You probably wouldn’t see the you in me now. The wisdom from years of doing more than just living. I don’t think that you believed in your own voice enough to see the power in your whisper. And when you decided that the rainbow really wasn’t enough, you didn’t realize that you are the pot of gold on the other side. And here I am to say…
I know you. I know how it feels to be “not right.” The things you were taught about yourself. Born into pinks, yellows and quiet purples. From booty socks to stockings, dresses, bangs and braids. Afraid to say no, stop, this is not me. This is not who I am. You struggled with more than seeing the wrong in you but learning this is life.
The layers of self hate permeated to the soul and something always screaming on the inside wanting people to see me from the inside out not the outside in.
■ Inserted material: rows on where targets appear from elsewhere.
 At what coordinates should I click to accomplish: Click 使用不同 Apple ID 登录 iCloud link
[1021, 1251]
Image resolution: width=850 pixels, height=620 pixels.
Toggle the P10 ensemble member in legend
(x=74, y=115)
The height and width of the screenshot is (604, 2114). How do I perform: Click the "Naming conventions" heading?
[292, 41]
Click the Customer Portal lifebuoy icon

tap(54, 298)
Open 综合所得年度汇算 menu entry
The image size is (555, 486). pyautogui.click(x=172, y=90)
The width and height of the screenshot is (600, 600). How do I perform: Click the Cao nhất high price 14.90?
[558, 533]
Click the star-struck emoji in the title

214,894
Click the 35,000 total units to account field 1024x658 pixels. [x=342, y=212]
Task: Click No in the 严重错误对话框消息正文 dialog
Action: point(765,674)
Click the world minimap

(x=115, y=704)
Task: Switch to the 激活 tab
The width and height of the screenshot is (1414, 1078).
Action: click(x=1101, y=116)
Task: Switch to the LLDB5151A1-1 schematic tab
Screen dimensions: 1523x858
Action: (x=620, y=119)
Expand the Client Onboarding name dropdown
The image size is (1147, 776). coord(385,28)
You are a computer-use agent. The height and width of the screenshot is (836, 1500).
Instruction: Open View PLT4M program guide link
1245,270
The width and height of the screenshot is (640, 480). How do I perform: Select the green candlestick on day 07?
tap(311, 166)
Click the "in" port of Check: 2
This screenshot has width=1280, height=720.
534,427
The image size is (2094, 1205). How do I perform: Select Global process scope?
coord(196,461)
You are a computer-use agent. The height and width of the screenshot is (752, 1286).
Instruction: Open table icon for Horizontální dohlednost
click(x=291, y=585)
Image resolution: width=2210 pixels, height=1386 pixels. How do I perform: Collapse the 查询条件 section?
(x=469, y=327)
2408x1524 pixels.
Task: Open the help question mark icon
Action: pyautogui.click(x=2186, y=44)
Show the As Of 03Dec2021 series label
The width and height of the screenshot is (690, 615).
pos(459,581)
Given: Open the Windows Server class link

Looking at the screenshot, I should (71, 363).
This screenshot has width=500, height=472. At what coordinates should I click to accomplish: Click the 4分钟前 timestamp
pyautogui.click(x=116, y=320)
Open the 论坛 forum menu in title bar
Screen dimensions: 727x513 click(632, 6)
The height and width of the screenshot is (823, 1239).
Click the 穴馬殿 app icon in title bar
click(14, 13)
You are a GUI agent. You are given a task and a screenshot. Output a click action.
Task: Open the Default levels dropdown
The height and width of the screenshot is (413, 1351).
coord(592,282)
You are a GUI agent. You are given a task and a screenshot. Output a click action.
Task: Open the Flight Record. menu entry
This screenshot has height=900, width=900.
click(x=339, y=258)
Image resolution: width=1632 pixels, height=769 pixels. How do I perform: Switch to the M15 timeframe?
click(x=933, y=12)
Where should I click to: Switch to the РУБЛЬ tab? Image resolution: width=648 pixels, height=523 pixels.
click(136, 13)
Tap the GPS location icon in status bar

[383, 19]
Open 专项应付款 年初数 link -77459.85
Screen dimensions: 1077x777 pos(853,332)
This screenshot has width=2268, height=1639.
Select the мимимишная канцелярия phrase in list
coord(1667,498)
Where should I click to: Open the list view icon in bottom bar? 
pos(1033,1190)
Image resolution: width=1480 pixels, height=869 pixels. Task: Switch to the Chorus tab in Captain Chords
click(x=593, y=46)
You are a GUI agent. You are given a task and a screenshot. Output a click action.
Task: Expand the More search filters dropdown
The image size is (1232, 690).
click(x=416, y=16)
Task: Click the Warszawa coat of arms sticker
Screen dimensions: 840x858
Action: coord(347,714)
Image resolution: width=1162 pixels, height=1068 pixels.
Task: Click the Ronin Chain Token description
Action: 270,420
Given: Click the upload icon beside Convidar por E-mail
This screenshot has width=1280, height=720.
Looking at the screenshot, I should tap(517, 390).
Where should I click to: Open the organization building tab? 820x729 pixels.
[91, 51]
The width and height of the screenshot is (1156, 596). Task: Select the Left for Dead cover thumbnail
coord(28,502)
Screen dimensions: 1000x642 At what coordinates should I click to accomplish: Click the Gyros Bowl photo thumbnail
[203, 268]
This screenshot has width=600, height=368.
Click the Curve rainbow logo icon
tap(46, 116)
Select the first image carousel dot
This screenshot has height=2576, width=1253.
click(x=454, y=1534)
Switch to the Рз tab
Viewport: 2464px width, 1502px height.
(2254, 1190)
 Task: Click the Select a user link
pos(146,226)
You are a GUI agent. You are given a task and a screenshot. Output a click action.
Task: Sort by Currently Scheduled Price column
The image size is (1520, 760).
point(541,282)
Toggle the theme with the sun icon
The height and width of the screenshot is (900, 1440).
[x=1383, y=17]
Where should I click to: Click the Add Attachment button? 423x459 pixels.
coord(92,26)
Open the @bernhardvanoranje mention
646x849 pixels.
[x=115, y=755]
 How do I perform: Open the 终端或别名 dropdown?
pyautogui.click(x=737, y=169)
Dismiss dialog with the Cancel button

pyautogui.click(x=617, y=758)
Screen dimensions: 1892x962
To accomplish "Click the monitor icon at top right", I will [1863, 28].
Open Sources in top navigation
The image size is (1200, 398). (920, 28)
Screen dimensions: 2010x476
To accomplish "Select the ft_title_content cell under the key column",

Those colors would mean more than socialized identities and forced role play. They would look more like dark blue, Black and deep purple. For more than 15 years now my colors have been blood red, black people and green land. Colors evolve just like your many lives.
As a child we were all shades of black and brown. You are black, they use to say “tar black.” Pretty far from light….white. I wrestled with the ugly, the ugly I believed myself to be. The awkward child that was never claimed. That poor tar black child living in back Maryland Atlantic City NJ. Not quite alone but alone on a journey finding my true self.
What you never believed you would, I did! I traveled to places all over this continent. I have gone to college twice. I haven’t finished but guaranteed I will. I was published in a book that was used in colleges across the nation. I was placed in jail for the right fight. I was honored and shamed. I loved over and over again before I knew I had to love myself. I have lived many lives….
Today I am closer to you now being me. I still have fear but a fear that can be erased with love. Real love! I wish I could have seen the power in that whisper. So what I would whisper to you is Love….. Self, please love you…me!”